What this task involves >> In this exercise, the entries below include pictures. Repeat exactly the lines from the line with "Given: Click the Pricing button" to the line with "the Open price", including both, but without the pictures.

--- Data to process ---

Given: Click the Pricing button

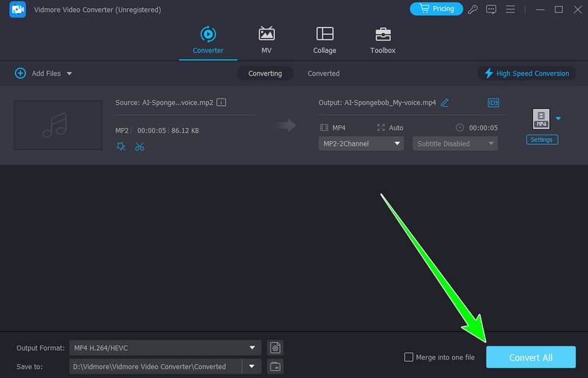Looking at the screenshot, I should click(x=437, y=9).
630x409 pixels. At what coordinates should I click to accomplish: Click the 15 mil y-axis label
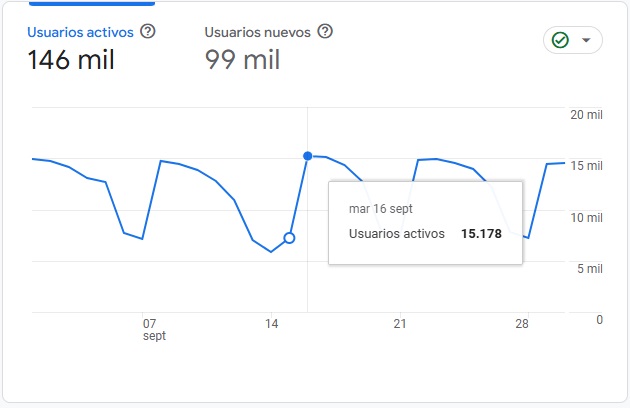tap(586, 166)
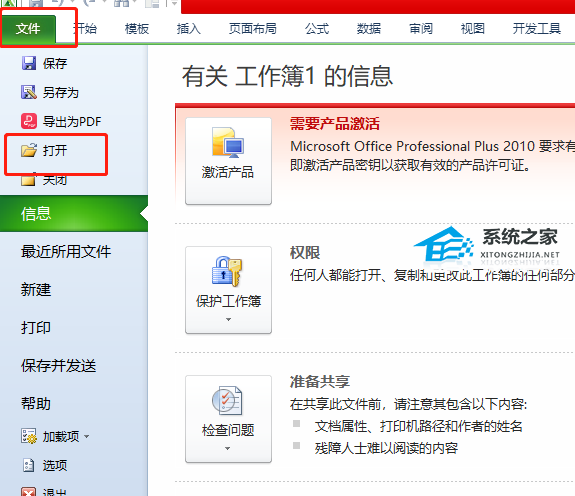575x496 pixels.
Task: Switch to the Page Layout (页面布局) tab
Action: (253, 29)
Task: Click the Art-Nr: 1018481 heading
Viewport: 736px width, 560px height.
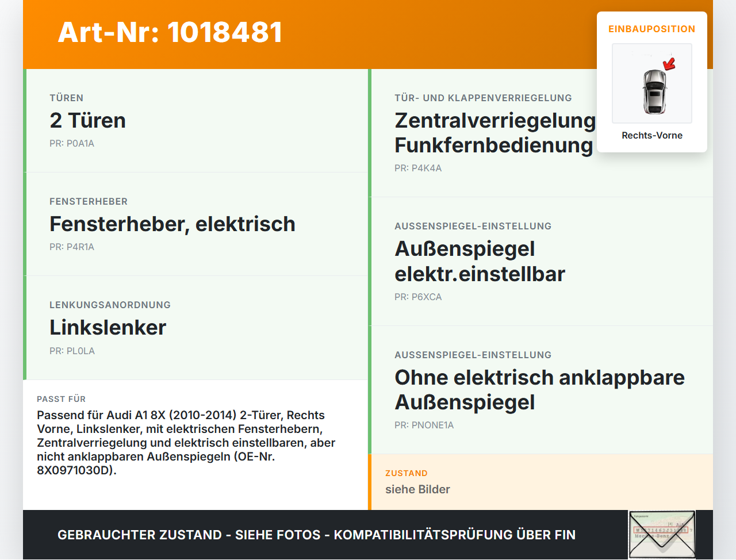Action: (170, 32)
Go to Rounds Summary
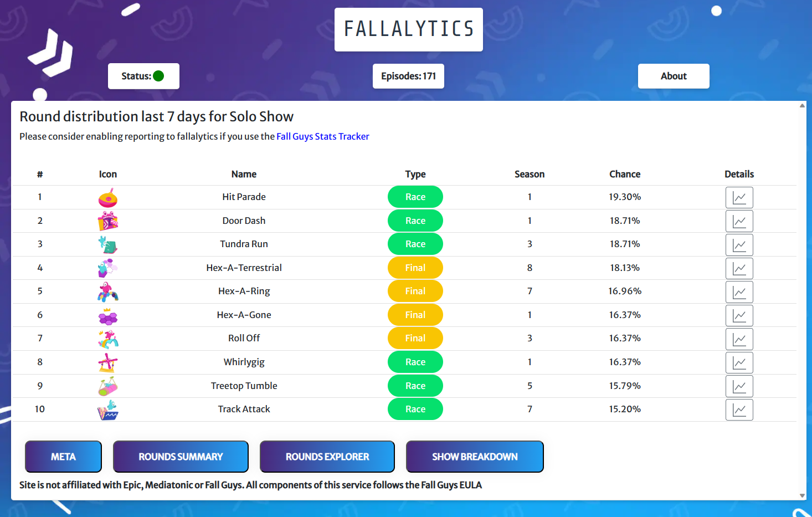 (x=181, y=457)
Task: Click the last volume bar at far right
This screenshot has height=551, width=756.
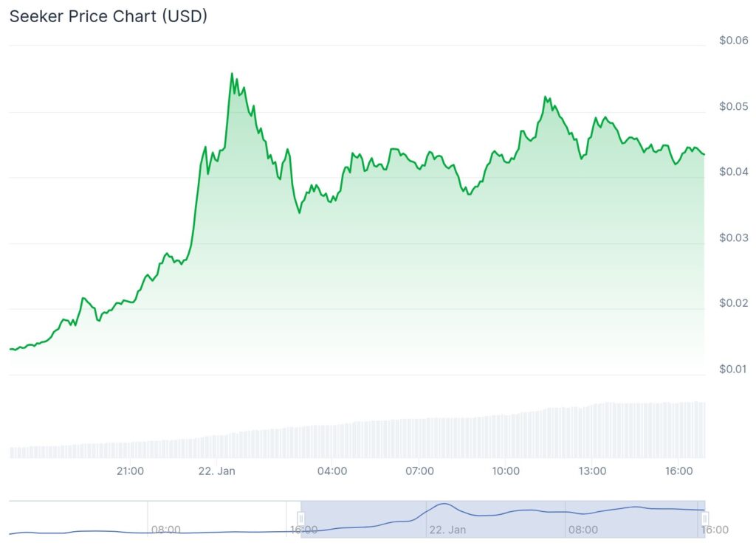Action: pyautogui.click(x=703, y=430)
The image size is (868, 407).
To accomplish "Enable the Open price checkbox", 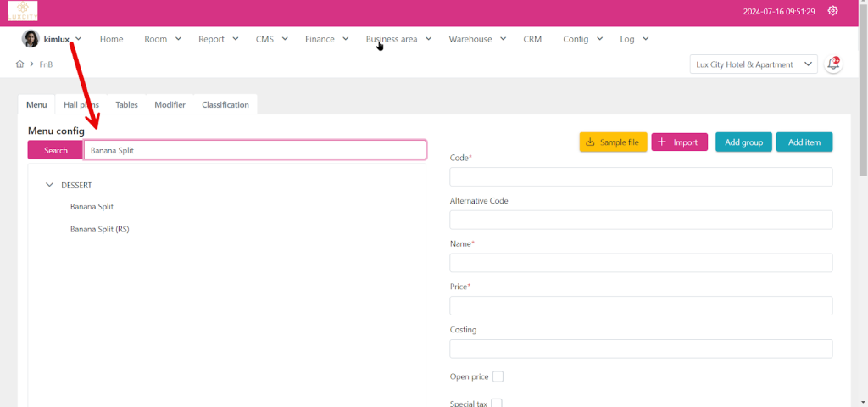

---
--- Data to process ---

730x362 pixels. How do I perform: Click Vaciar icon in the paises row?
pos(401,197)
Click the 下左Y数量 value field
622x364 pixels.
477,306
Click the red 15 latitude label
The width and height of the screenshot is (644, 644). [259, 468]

---

Response >>
Given: Click the Pricing button

Looking at the screenshot, I should click(x=437, y=9).
630x409 pixels. At what coordinates should I click to accomplish: Click the 15 mil y-axis label
tap(586, 166)
575x496 pixels.
Task: Switch to the Page Layout (页面布局) tab
Action: (253, 29)
Task: Click the Art-Nr: 1018481 heading
Viewport: 736px width, 560px height.
Action: (170, 32)
Go to Rounds Summary
 (x=181, y=457)
Task: Click the last volume bar at far right
This screenshot has height=551, width=756.
Action: pyautogui.click(x=703, y=430)
The image size is (868, 407).
To accomplish "Enable the Open price checkbox", 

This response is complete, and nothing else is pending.